The Israeli-Palestinian conflict is a relatively minor dispute that does not deserve the incredible attention it has received. The basic arguments you hear from both sides do not hold any water. Palestinians say they want their own country. They already have it—Jordan. Israelis say that the Jewish people have no other place to live, but clearly the United States is a place where Jews, like many other immigrant groups, came to live peacefully and prosperously.
Foreign supporters of the Palestinians bemoan the treatment visited upon them by the Israelis, but they are not so vocal about what the Serbs did to the Bosnians, or what the Russians have done to the Chechens. Likewise, the Israelis say they want to live their lives without the fear of being killed by terrorists. But living in Israel is still a lot less hazardous than living in, say, inner city Detroit or Washington D.C.
It is time for people to make a conscious effort spend less time focusing on the situation. Extremist elements among these two peoples have been fighting since Moses wore short pants, literally. International scrutiny has given a microphone to these extremists, and their very public posturing and dramatics have made peaceful compromise even less likely than it normally would be.
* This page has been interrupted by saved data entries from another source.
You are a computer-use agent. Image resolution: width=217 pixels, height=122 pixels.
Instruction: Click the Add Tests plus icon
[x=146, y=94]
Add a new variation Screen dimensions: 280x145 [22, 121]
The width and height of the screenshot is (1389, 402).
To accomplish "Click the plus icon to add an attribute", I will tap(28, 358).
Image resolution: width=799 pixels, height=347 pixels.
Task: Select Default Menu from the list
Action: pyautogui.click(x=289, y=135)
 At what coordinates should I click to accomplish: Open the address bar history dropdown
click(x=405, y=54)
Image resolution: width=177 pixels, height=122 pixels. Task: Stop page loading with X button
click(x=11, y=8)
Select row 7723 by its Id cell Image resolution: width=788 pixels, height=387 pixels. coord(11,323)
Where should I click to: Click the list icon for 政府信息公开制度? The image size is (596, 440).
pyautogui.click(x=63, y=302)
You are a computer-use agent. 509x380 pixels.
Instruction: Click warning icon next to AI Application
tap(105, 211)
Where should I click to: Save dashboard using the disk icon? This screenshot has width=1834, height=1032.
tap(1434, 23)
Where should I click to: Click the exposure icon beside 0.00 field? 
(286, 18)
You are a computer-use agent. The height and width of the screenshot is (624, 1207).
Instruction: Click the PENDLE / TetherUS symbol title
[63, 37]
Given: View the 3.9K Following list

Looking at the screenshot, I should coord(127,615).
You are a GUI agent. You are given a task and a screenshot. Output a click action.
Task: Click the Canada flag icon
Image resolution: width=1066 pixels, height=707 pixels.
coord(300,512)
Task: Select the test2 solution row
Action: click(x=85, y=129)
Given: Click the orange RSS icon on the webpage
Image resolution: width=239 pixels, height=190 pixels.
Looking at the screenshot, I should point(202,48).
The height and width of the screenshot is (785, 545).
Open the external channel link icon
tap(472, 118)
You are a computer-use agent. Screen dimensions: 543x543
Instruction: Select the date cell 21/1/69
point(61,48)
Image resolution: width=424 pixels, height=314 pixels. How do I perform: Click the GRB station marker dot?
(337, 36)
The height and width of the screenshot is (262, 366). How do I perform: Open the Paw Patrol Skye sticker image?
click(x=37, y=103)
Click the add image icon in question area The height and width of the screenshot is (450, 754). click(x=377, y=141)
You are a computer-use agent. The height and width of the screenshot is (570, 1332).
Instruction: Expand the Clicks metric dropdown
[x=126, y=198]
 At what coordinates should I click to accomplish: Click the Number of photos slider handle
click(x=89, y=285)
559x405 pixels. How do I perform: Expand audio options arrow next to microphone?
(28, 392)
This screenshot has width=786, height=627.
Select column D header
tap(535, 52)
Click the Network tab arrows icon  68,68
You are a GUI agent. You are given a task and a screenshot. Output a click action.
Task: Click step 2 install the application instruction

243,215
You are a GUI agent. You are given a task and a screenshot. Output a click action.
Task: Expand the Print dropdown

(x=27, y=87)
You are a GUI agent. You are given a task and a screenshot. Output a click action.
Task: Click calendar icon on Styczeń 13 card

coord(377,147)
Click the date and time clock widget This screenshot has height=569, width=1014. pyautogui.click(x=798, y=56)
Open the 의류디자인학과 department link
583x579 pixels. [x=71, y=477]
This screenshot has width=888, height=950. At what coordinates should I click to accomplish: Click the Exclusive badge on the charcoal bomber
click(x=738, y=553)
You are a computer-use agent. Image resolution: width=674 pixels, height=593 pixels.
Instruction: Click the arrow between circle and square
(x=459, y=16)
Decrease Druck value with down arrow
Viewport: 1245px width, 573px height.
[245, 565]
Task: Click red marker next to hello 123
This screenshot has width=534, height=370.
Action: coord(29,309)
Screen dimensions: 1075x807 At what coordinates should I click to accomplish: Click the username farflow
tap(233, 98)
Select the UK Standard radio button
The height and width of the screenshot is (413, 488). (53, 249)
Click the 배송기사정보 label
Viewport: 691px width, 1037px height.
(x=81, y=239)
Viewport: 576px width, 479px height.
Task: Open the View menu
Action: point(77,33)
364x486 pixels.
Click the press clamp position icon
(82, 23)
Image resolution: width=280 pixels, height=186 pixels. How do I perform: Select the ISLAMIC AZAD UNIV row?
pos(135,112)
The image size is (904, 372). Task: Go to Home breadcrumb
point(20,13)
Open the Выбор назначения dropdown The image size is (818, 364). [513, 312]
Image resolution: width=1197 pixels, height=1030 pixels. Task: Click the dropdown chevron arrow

The attention paid to the Israeli-Palestinian conflict reveals one of the flaws of a democratic society: the tyranny of the passionate minority. This happens when a small group of people can exert an influence out of proportion to their size on one issue because the bulk of the population is indifferent on that issue. We see this phenomenon with the gun lobby. Most people are either neutral on gun control or in favor of it but not enough so to devote much time to pursuing their position. Meanwhile the gun owners, most of whom are passionate and extremely active in their opposition to gun control, win the day despite being outnumbered. Most Americans could care less about the Israeli-Palestinian conflict, but because a highly energized minority is obsessed with it, they have forced our country to pay attention to it. It's time for us to make a conscious effort to change this situation, and focus on more important things.